Mayor Alex T. Fiore was quoted then as calling Kates' action a form of "blackmail," but Kates said in a telephone interview that "only about 25% of the units in Thousand Oaks are under rent control now, and the city wanted to control 100%. We simply don't want to operate under rent control."

The Ellis Act was intended to give landlords an option. Effective last July 1, it prohibits "any public entity from enacting or implementing ordinances to compel a residential property owner to offer or continue to offer the property for lease or rent."

On Sept. 24, however, the City of Santa Monica and the Santa Monica Rent Control Board filed a lawsuit, in what is now called the Yarmack case, contending that "the Ellis Act does not authorize a landlord to evict tenants . . .(or) remove rental units . . . in violation of local law." The suit charges that such actions "will violate the city charter." A Superior Court hearing is scheduled Oct. 14.

'City-Versus-State' Issue

Dugald Gillies, legislative advocate for the California Assn. of Realtors, which sponsored the Ellis Act, scoffs at the city's suit. "I can't see how they can win," he said. "This city-versus-state issue comes up repeatedly, and the rule is fairly well established that when the state adopts a comprehensive body of legislation, as the Ellis Act is, and states its intention to preempt, as the Ellis Act does, the court will uphold the preemption."

In addition, he said, the new law deliberately includes charter cities. "I'm sure that the city attorney is aware of that, but what the heck? They litigate everything in Santa Monica."

City Attorney Robert Myers claims that Santa Monica's success rate on rent-control issues has been high. "We've won almost every case," he said. And he expects to win this one. "We would never file a lawsuit we didn't think we had a chance of winning, and we think we made a compelling argument against evicting tenants."

The city argues that "nowhere in the act are landlords given the specific right to evict tenants, nor are local eviction statutes prohibited."

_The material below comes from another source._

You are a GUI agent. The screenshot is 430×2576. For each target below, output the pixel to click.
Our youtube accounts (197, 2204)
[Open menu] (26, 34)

So how could a landlord go out of business otherwise? Howell Tumlin, administrator of the city's Rent Control Board, says "by attrition." As tenants move, landlords can leave the units empty.

Rand Corp.'s Empty Units

That's what the Rand Corp. has been doing for some time in the three apartment buildings it owns in Santa Monica, but Rand attorney Sherman Stacey said, "The city objects to evicting, but without evicting, it could be 30 years before a building could be used for anything else."

The Rand Corp., which has filed under the Ellis Act, wants to demolish the three apartment buildings, which have 19 occupied units, and build a facility to complement its adjacent holdings, which are used for research and education.

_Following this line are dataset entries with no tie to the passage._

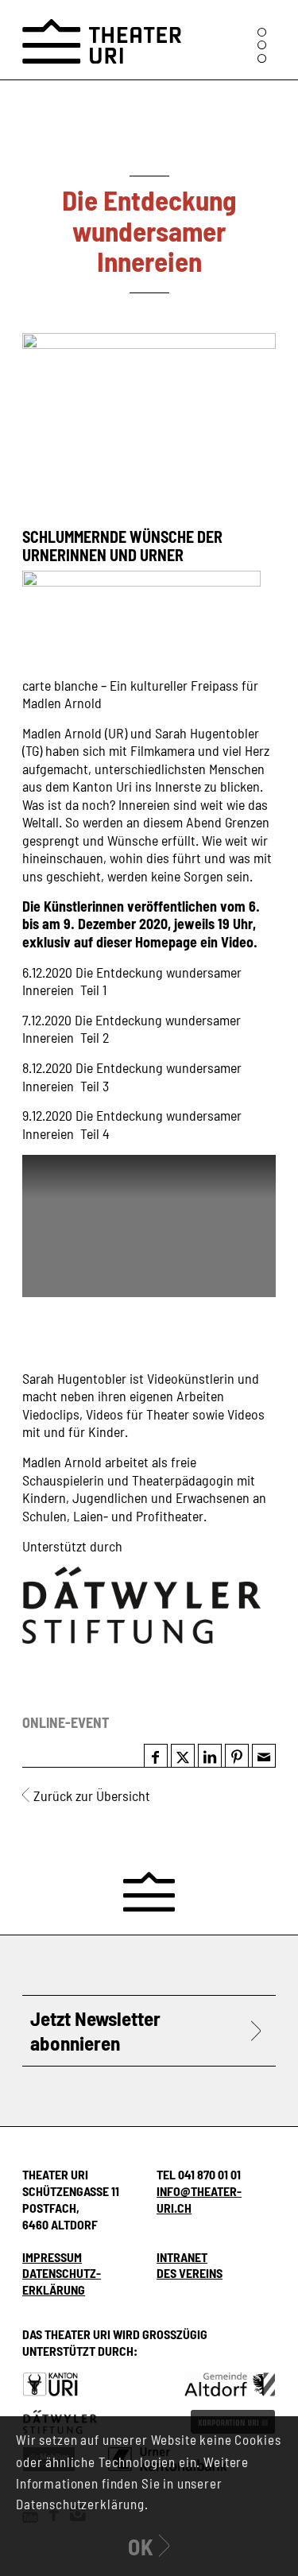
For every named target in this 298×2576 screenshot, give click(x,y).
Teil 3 (94, 1085)
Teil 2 (94, 1037)
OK (141, 2546)
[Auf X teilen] (183, 1756)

"The Rand Corp. isn't in the business of buying property for rentals. It bought for corporate expansion," Stacey explained. He is studying the city's lawsuit but says it won't necessarily affect plans of the Rand Corp. or any other building owner to go out of the rental business under the Ellis Act.

The city sued Henry and Regina Yarmack and Bernard and Rebecca Appelbaum for notifying the Santa Monica Rent Board in July of their intent to withdraw their Tour Inn Motel from the rental market. Craig Mordoh, director of legal affairs for the Apartment Assn. of Greater Los Angeles, noted, "It's interesting that the city picked a small owner rather than the Rand Corp."

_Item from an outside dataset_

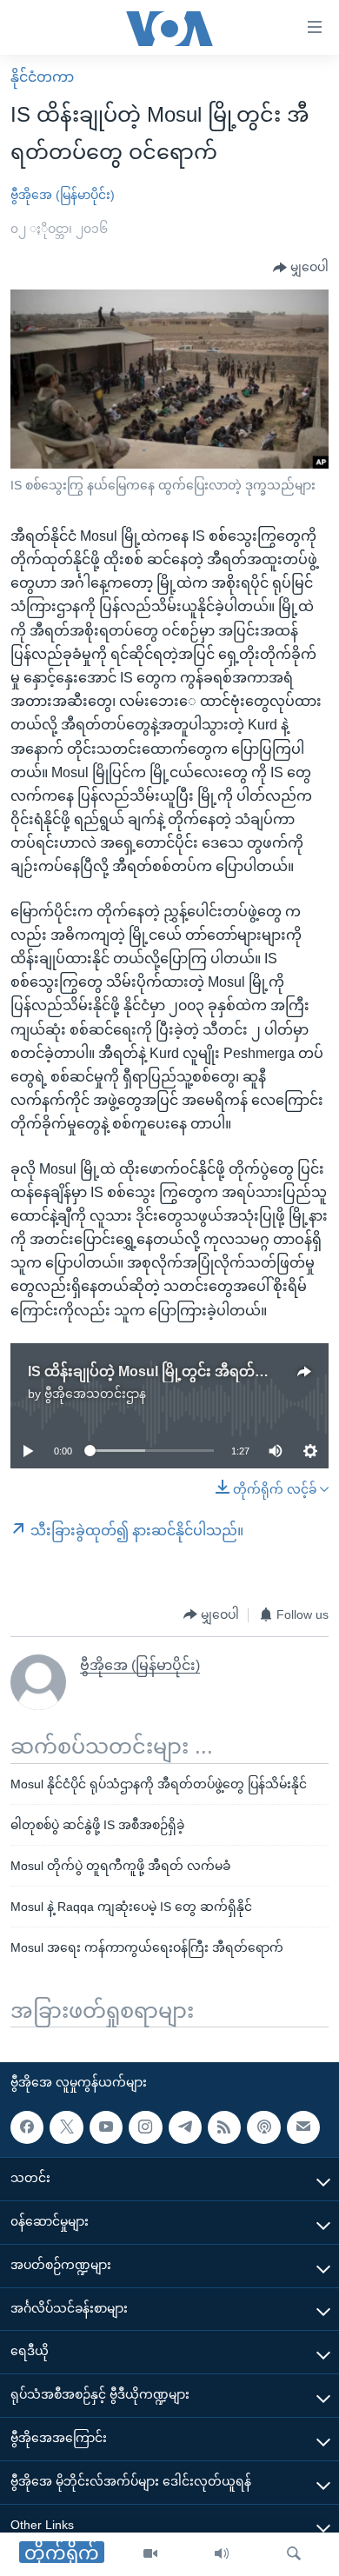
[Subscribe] (303, 2127)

The motel's residents would have been among the first tenants in Santa Monica who would have had to move under the Ellis Act. The lawsuit is the first to challenge the new law.

Owners of 17 Santa Monica buildings containing 131 apartments--78 of them occupied--filed notices of intent to go out of the rental business under the Ellis Act. This number of owners is higher than Berkeley, West Hollywood or East Palo Alto, the three other California cities with the tightest rent controls. As of last week, there were no filings in East Palo Alto, one in Berkeley and one in West Hollywood, though more are expected there by owners whose units were built or converted as condominiums but were then rented rather than sold.